- [What is required]: From the line that contains "Open the 项目管理" to the last line of the entries, write each line out exactly; include both ends and nothing else.

Exercise inputs below:

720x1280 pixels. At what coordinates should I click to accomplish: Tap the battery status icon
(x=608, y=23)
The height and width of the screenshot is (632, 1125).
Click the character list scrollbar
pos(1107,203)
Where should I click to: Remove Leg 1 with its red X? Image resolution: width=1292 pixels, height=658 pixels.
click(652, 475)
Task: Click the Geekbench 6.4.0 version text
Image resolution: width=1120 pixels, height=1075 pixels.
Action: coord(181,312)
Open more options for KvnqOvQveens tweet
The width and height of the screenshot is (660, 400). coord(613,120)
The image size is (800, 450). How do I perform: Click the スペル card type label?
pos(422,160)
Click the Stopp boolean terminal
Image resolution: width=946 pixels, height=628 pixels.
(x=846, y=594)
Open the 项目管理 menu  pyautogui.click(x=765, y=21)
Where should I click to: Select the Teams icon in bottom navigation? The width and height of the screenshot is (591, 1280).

End of Exercise inputs.

- [Response to this task]:
Open the 项目管理 menu  pyautogui.click(x=765, y=21)
Where should I click to: Select the Teams icon in bottom navigation? The width and height of the screenshot is (591, 1280).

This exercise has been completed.